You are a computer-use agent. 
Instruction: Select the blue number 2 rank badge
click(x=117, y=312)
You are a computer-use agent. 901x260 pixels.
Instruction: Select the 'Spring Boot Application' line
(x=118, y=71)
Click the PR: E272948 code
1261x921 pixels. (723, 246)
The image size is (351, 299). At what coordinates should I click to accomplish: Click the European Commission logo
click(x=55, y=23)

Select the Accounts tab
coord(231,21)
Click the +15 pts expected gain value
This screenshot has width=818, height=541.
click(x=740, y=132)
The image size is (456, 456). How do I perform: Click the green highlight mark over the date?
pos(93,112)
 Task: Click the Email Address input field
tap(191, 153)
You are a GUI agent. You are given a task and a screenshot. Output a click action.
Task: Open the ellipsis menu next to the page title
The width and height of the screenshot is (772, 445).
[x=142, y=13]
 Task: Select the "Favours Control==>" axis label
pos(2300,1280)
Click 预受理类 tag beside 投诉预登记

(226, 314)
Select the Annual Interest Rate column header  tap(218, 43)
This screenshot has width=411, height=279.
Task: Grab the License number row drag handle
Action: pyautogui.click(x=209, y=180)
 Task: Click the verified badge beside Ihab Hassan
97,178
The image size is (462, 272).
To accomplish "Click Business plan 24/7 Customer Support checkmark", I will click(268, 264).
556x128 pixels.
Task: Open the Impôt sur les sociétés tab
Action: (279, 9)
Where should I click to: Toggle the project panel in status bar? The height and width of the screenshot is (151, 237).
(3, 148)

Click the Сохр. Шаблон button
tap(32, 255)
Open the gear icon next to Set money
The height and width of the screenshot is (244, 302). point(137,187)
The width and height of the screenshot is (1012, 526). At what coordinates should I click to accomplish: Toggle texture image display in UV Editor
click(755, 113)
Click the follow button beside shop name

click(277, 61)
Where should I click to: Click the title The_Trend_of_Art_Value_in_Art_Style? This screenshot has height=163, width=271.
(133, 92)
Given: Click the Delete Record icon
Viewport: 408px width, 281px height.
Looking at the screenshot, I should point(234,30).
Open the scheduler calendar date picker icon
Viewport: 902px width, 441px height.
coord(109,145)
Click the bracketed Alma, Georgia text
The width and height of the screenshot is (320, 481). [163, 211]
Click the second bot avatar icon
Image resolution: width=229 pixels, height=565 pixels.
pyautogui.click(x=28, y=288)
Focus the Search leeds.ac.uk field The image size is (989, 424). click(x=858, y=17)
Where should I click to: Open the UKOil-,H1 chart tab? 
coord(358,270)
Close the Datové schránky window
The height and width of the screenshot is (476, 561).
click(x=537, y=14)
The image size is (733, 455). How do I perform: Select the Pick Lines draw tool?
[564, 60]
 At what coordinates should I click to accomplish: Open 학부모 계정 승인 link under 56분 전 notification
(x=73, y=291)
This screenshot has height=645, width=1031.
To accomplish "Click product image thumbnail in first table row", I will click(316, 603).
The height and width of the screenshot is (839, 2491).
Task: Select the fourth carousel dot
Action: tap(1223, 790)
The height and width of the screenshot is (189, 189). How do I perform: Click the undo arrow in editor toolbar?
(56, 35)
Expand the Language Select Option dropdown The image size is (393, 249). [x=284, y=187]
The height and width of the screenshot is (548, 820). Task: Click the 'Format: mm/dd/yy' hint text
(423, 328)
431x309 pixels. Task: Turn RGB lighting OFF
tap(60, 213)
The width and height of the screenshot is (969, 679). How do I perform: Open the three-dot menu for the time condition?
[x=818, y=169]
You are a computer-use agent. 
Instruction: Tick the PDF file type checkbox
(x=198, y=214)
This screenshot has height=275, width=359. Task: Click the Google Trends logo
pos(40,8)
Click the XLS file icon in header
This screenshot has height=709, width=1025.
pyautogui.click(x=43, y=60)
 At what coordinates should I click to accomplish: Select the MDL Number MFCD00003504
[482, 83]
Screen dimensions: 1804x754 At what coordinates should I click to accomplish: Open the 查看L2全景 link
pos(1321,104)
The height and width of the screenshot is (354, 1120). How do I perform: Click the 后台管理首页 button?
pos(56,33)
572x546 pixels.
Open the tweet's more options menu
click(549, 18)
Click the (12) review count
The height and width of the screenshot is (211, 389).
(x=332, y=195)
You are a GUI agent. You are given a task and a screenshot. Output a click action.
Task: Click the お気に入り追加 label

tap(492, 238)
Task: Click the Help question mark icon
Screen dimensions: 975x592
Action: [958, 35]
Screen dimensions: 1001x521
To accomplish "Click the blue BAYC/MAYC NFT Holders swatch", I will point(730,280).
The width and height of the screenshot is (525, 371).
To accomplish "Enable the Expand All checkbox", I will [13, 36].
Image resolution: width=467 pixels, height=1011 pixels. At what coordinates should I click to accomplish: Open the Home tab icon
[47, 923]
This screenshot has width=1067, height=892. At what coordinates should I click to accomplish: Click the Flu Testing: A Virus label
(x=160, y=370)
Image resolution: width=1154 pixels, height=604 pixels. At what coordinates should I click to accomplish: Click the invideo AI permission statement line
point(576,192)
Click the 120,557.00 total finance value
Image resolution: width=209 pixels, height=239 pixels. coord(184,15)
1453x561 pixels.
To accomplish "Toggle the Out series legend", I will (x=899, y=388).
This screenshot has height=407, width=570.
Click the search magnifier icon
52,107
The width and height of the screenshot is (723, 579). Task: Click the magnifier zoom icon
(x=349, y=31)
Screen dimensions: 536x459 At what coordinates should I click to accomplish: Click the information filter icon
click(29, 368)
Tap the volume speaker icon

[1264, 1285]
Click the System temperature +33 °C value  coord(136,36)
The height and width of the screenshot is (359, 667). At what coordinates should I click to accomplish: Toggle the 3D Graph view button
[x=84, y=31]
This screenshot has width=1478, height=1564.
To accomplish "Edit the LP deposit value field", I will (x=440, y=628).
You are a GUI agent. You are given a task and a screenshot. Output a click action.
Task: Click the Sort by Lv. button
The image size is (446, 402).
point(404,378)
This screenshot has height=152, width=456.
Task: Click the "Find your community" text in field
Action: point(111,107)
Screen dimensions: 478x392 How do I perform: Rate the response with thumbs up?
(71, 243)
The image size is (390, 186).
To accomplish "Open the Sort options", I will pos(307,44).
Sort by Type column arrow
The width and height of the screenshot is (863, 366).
----
* [Work task] Output the entire listing above exactly, keeping each line as it is.

* [Answer]
You are a computer-use agent. 
Instruction: Select the blue number 2 rank badge
click(x=117, y=312)
You are a computer-use agent. 901x260 pixels.
Instruction: Select the 'Spring Boot Application' line
(x=118, y=71)
Click the PR: E272948 code
1261x921 pixels. (723, 246)
The image size is (351, 299). At what coordinates should I click to accomplish: Click the European Commission logo
click(x=55, y=23)

Select the Accounts tab
coord(231,21)
Click the +15 pts expected gain value
This screenshot has width=818, height=541.
click(x=740, y=132)
The image size is (456, 456). How do I perform: Click the green highlight mark over the date?
pos(93,112)
 Task: Click the Email Address input field
tap(191, 153)
You are a GUI agent. You are given a task and a screenshot. Output a click action.
Task: Open the ellipsis menu next to the page title
The width and height of the screenshot is (772, 445).
[x=142, y=13]
 Task: Select the "Favours Control==>" axis label
pos(2300,1280)
Click 预受理类 tag beside 投诉预登记

(226, 314)
Select the Annual Interest Rate column header  tap(218, 43)
This screenshot has width=411, height=279.
Task: Grab the License number row drag handle
Action: pyautogui.click(x=209, y=180)
 Task: Click the verified badge beside Ihab Hassan
97,178
The image size is (462, 272).
To accomplish "Click Business plan 24/7 Customer Support checkmark", I will click(268, 264).
556x128 pixels.
Task: Open the Impôt sur les sociétés tab
Action: (279, 9)
Where should I click to: Toggle the project panel in status bar? The height and width of the screenshot is (151, 237).
(3, 148)

Click the Сохр. Шаблон button
tap(32, 255)
Open the gear icon next to Set money
The height and width of the screenshot is (244, 302). point(137,187)
The width and height of the screenshot is (1012, 526). At what coordinates should I click to accomplish: Toggle texture image display in UV Editor
click(755, 113)
Click the follow button beside shop name

click(277, 61)
Where should I click to: Click the title The_Trend_of_Art_Value_in_Art_Style? This screenshot has height=163, width=271.
(133, 92)
Given: Click the Delete Record icon
Viewport: 408px width, 281px height.
Looking at the screenshot, I should point(234,30).
Open the scheduler calendar date picker icon
Viewport: 902px width, 441px height.
coord(109,145)
Click the bracketed Alma, Georgia text
The width and height of the screenshot is (320, 481). [163, 211]
Click the second bot avatar icon
Image resolution: width=229 pixels, height=565 pixels.
pyautogui.click(x=28, y=288)
Focus the Search leeds.ac.uk field The image size is (989, 424). click(x=858, y=17)
Where should I click to: Open the UKOil-,H1 chart tab? 
coord(358,270)
Close the Datové schránky window
The height and width of the screenshot is (476, 561).
click(x=537, y=14)
The image size is (733, 455). How do I perform: Select the Pick Lines draw tool?
[564, 60]
 At what coordinates should I click to accomplish: Open 학부모 계정 승인 link under 56분 전 notification
(x=73, y=291)
This screenshot has height=645, width=1031.
To accomplish "Click product image thumbnail in first table row", I will click(316, 603).
The height and width of the screenshot is (839, 2491).
Task: Select the fourth carousel dot
Action: tap(1223, 790)
The height and width of the screenshot is (189, 189). How do I perform: Click the undo arrow in editor toolbar?
(56, 35)
Expand the Language Select Option dropdown The image size is (393, 249). [x=284, y=187]
The height and width of the screenshot is (548, 820). Task: Click the 'Format: mm/dd/yy' hint text
(423, 328)
431x309 pixels. Task: Turn RGB lighting OFF
tap(60, 213)
The width and height of the screenshot is (969, 679). How do I perform: Open the three-dot menu for the time condition?
[x=818, y=169]
You are a computer-use agent. 
Instruction: Tick the PDF file type checkbox
(x=198, y=214)
This screenshot has height=275, width=359. Task: Click the Google Trends logo
pos(40,8)
Click the XLS file icon in header
This screenshot has height=709, width=1025.
pyautogui.click(x=43, y=60)
 At what coordinates should I click to accomplish: Select the MDL Number MFCD00003504
[482, 83]
Screen dimensions: 1804x754 At what coordinates should I click to accomplish: Open the 查看L2全景 link
pos(1321,104)
The height and width of the screenshot is (354, 1120). How do I perform: Click the 后台管理首页 button?
pos(56,33)
572x546 pixels.
Open the tweet's more options menu
click(549, 18)
Click the (12) review count
The height and width of the screenshot is (211, 389).
(x=332, y=195)
You are a GUI agent. You are given a task and a screenshot. Output a click action.
Task: Click the お気に入り追加 label

tap(492, 238)
Task: Click the Help question mark icon
Screen dimensions: 975x592
Action: [958, 35]
Screen dimensions: 1001x521
To accomplish "Click the blue BAYC/MAYC NFT Holders swatch", I will point(730,280).
The width and height of the screenshot is (525, 371).
To accomplish "Enable the Expand All checkbox", I will [13, 36].
Image resolution: width=467 pixels, height=1011 pixels. At what coordinates should I click to accomplish: Open the Home tab icon
[47, 923]
This screenshot has width=1067, height=892. At what coordinates should I click to accomplish: Click the Flu Testing: A Virus label
(x=160, y=370)
Image resolution: width=1154 pixels, height=604 pixels. At what coordinates should I click to accomplish: Click the invideo AI permission statement line
point(576,192)
Click the 120,557.00 total finance value
Image resolution: width=209 pixels, height=239 pixels. coord(184,15)
1453x561 pixels.
To accomplish "Toggle the Out series legend", I will (x=899, y=388).
This screenshot has height=407, width=570.
Click the search magnifier icon
52,107
The width and height of the screenshot is (723, 579). Task: Click the magnifier zoom icon
(x=349, y=31)
Screen dimensions: 536x459 At what coordinates should I click to accomplish: Click the information filter icon
click(29, 368)
Tap the volume speaker icon

[1264, 1285]
Click the System temperature +33 °C value  coord(136,36)
The height and width of the screenshot is (359, 667). At what coordinates should I click to accomplish: Toggle the 3D Graph view button
[x=84, y=31]
This screenshot has width=1478, height=1564.
To accomplish "Edit the LP deposit value field", I will (x=440, y=628).
You are a GUI agent. You are given a task and a screenshot. Output a click action.
Task: Click the Sort by Lv. button
The image size is (446, 402).
point(404,378)
This screenshot has height=152, width=456.
Task: Click the "Find your community" text in field
Action: point(111,107)
Screen dimensions: 478x392 How do I perform: Rate the response with thumbs up?
(71, 243)
The image size is (390, 186).
To accomplish "Open the Sort options", I will pos(307,44).
Sort by Type column arrow
The width and height of the screenshot is (863, 366).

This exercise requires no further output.